Here, a young Hemingway is exploring his craft, tentatively feeling his way towards a new style. Day after day, he gazes at Cézanne’s brushstrokes—the image of a mountain emerging from tile-like planes of color, an intricate whole composed of simple, and similar, parts. Day after day, he notices the same subjects of rock and trees. They are in many of the paintings, but always fresh. Like his sentences, this is art that seems to him true and honest and real.

There is nothing surprising about someone in the 1920s confronting the novelty of Cézanne. The painter was modern then, even radical. What’s unexpected is that Hemingway turned to Cézanne as inspiration for his writing, discovering a path from color and pattern to narrative structure and the rhythm of words.

It worked. Hemingway’s pared-down style profoundly shaped 20th-century prose and influenced every writer who followed him. But the way he got there wasn’t obvious or efficient.

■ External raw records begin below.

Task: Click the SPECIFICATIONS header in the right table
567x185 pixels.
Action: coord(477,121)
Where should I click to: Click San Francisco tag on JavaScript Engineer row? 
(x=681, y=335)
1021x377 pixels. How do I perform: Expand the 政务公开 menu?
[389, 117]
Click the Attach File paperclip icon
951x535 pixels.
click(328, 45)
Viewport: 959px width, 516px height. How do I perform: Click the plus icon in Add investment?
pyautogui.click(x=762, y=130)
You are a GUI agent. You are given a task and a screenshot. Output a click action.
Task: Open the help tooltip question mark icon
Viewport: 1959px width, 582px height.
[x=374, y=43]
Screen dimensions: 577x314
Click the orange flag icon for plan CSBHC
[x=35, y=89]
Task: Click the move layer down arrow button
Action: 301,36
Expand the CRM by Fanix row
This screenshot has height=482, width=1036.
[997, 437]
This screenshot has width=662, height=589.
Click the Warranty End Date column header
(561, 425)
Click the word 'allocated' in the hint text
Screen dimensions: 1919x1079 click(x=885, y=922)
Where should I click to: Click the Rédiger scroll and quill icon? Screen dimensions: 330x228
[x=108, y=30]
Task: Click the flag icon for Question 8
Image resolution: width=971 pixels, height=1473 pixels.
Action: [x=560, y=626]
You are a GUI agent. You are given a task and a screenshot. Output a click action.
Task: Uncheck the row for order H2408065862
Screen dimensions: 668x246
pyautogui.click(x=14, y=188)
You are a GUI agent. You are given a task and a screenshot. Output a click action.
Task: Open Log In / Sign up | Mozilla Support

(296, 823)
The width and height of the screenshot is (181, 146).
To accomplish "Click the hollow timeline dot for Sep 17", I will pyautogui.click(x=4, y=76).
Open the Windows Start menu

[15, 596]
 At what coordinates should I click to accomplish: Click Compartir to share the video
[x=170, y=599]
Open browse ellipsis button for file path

LLMs—Large Language Models—the AI engines behind chatbots like Google Gemini and Open AI’s ChatGPT, operate by figuring out the most statistically plausible next word in their training data, and then the next most plausible word, and then the next. For many purposes, this AI-generated content is sufficient—it’s conventional, it fits the task, and it is blazingly fast to produce. But an LLM’s objective in returning the most optimal result means that what we get is typical and often derivative.

That Hemingway refined his writing style by looking at a Cézanne painting was anything but typical. It would have been more efficient for him to find an example in another writer. But Hemingway was doing something new, not looking backwards, and not optimizing his creativity. He went to the Musee du Luxembourg and stood in front of a painting until a new way to write came together in his mind—so vague, at first, that he couldn’t even say what it was.

Throughout history, the most original thinkers and creators have often found inspiration outside their primary disciplines. Perhaps multimodal AI, machine learning models that work with many kinds of inputs, will mirror this trait. Results from these models are, in fact, beginning to show up, especially in science research. Or maybe experiments with chain-of-thought (CoT) prompting will introduce human-like reasoning. OpenAI-o1, launched on September 12 of this year is the first of a new CoT model series that is designed to “…spend more time thinking before they respond.”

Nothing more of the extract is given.